Mathetes describes the unique character of the Christians of the early centuries in his letter to Diogenetus:

Christians are distinguished from other men by country, language, or the customs they observe. For they neither inhabit cities of their own, employ a peculiar form of speech, nor lead a life marked out by any singularity. The course of conduct they follow has not been devised by any speculation or deliberation of inquisitive people, nor do they, like some, proclaim themselves the advocates of any merely human doctrines. But, inhabiting Greek as well as barbarian cities, according to the lot each of them has determined, and following the customs of the natives in respect to clothing, food, and the rest of their ordinary conduct, they display to us their excellent and confessedly striking method of life.

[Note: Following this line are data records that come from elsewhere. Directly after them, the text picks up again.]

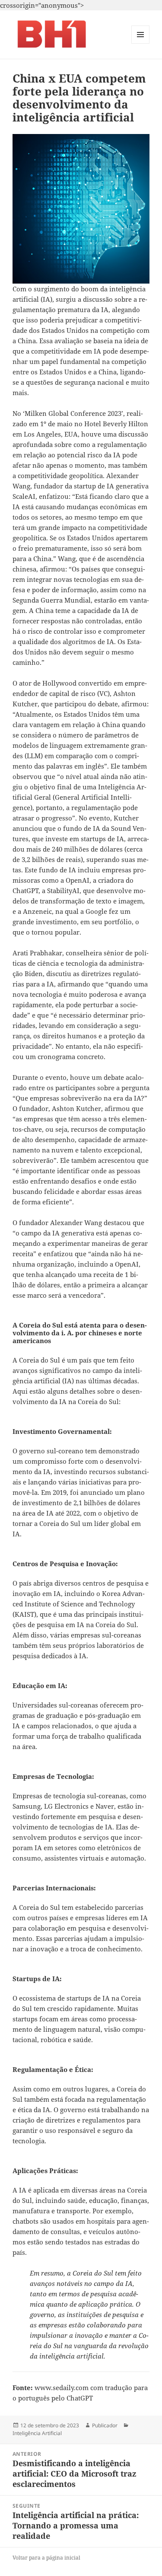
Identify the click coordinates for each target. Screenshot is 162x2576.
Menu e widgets (140, 43)
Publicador (105, 2425)
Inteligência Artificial (37, 2433)
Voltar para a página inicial (46, 2557)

They dwell in their own countries but simply as sojourners. As citizens, they share in all things with others and endure all things as if foreigners. Every foreign land is to them as their native country, and every land of their birth is a land of strangers. They marry, as do all human beings; they beget children but do not destroy their offspring. They have a common table but not a common bed. They are in the flesh, but they do not live after the flesh.

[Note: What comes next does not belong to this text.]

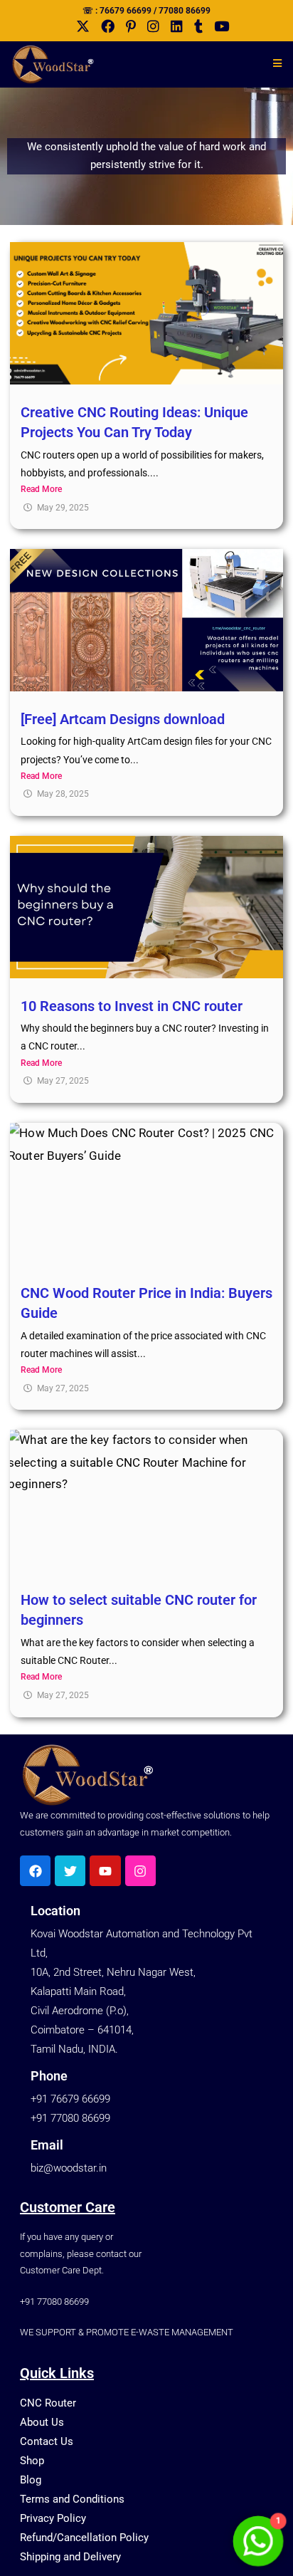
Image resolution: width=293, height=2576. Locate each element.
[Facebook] (35, 1870)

They pass their days on earth, but they are citizens of heaven. They obey the prescribed laws and, at the same time, surpass the laws in their lives. They love all human beings but are persecuted nevertheless. They are unknown and condemned; they are put to death yet restored to life. They are poor yet make many rich; they lack all things and yet abound in all; they are dishonored and glorified in their very dishonor. People speak evil of them, yet they are justified; they are reviled, yet they bless others; they are insulted, repay the insult with honor; they do good, yet are punished as evil-doers. When punished, they rejoice as if quickened into life; they are assailed by Jews as foreigners and are persecuted by the Greeks, yet those who hate them are unable to assign any reason for their hatred.[1]

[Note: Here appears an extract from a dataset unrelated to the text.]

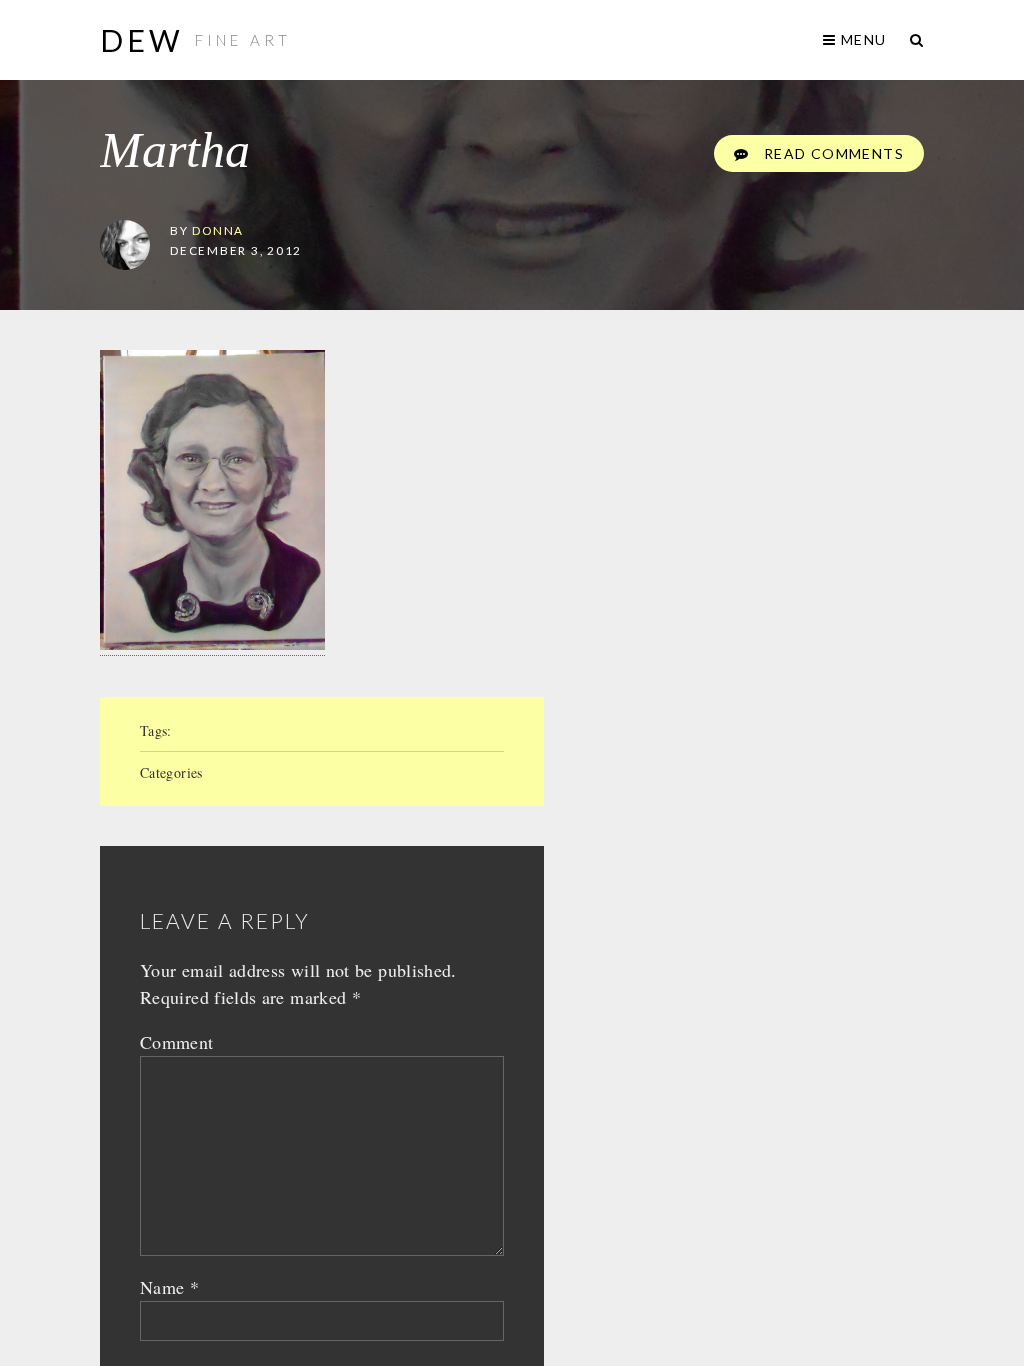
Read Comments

Contemporary Christians probably need to internalize the message of this letter. Christians are not called to be the rulers of a society but servants. The greatest service that can be done is to simply live in a community of faith (a church) according to the standards of the Christian faith. This message has been the subject of prior blogs. It is the message that Stanley Hoss tries so desperately to communicate to contemporary churches. On the left and the right of the Christian community, the supposition that Christians should somehow be transforming society using the tools of society is a mistake. Instead, the spirit of Christ itself transforms society as a servant people go about their day-to-day business. Some of them may be leaders in government and culture. Others may never be known. All are important.

Copyright 2024, G. Christopher Scruggs, All Rights Reserved

[1] Mathetes, “Letter to Diogenetus” https://www.newadvent.org/fathers/0101.htm (downloaded February 27, 2024). The term “Mathetes” is Greek for Disciple, and the author does not identify himself. He was an early Christian (circa 130-200) who describes himself as having studied under the apostles. I have undertaken a slight paraphrase for contemporary readability.